|THE IMPOSSIBLEBILLY PORTERMASQUERADE|
What is Tales From the Loop? Well, for one thing, it’s the first TV series to ever be adapted from digital paintings. The show is inspired by the dreamy, surreal sci-fi artwork from Simon Stålenhag, and this adaptation appears to have perfectly captured the nature of Stålenhag’s paintings. In the first Tales From the Loop trailer below, the imagery is strange and tantalizing, drawing you into what is sure to be a unique new series.Tales From the Loop Trailer
I was aware of Tales From the Loop, but the show wasn’t really on my must-see list until now. This is such a well-done trailer, full of surreal imagery and a surprising tenderness that completely threw me for a loop. Created by Nathaniel Halpern and executive produced by Matt Reeves, Tales From the Loop “explores the town and people who live above ‘The Loop,’ a machine built to unlock and explore the mysteries of the universe – making things possible that were previously relegated only to science fiction. In this fantastical mysterious town, poignant human tales are told that bare universal emotional experiences, while drawing on the intrigue of genre storytelling.”

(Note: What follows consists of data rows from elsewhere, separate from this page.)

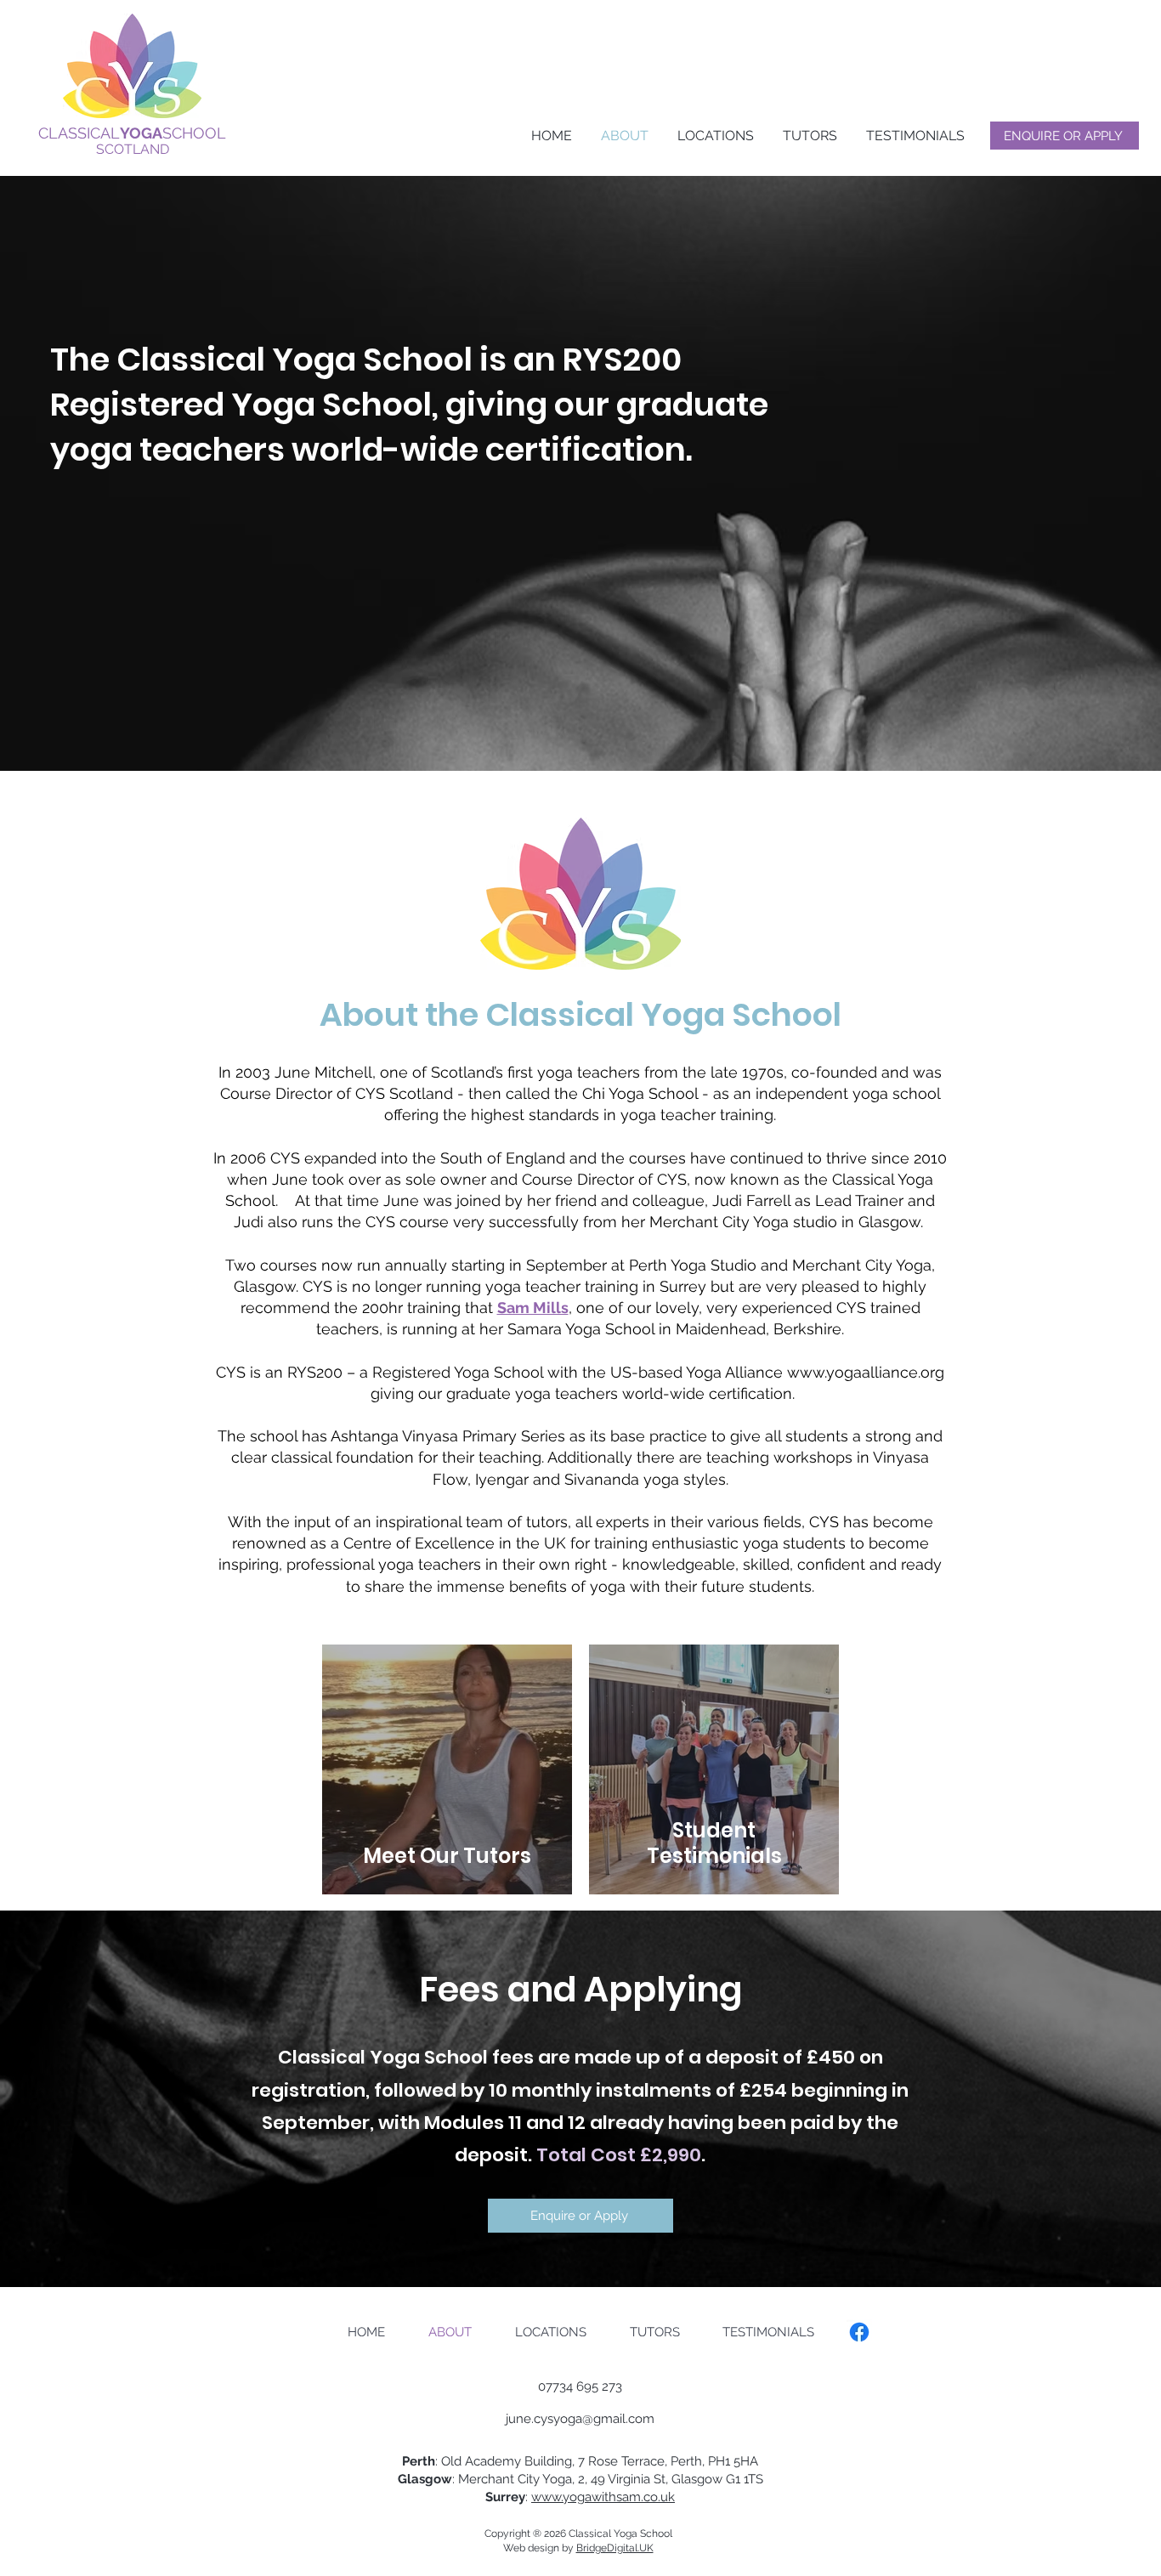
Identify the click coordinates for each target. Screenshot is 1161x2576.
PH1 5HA (733, 2461)
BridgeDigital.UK (615, 2548)
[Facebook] (859, 2332)
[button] (714, 135)
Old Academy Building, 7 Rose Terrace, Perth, (574, 2461)
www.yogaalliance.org (865, 1372)
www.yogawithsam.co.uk (603, 2497)
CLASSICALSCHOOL (132, 133)
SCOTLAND (132, 149)
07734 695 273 (580, 2386)
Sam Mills (533, 1307)
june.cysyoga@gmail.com (580, 2418)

The cast includes Rebecca Hall, Paul Schneider, Daniel Zolghadri, Duncan Joiner, and one of the Two Popes, Jonathan Pryce. Halpern wrote all eight episodes of the series, and serves as executive producer alongside Mark Romanek, Matt Reeves, Adam Kassan, Rafi Crohn, Mattias Montero, Samantha Taylor Pickett, and Adam Berg. Romanek directed the pilot.
“My art is basically science-fiction-themed landscape painting,” Stålenhag said in an interview. “I try to approach scenes as if they’re real, as if I’m actually seeing these things. I’m more inspired by landscape artists and wildlife art than science fiction art. Although, I am also very inspired by science fiction…I started with landscape and wildlife art. I drew birds and Swedish wildlife when I was a kid. That was my big passion. I always wanted to paint things that I see in my everyday life. And then I started working in the video game industry and I learned to draw all these the robot and monsters and science fiction themed stuff, and it just kind of bubbled out while I was doing the landscape.”
I really hope the series itself can live up to the effectiveness of this trailer, because if so, we might be in for something special. Tales From the Loop premieres on Amazon Prime Video April 3, 2020.Source:...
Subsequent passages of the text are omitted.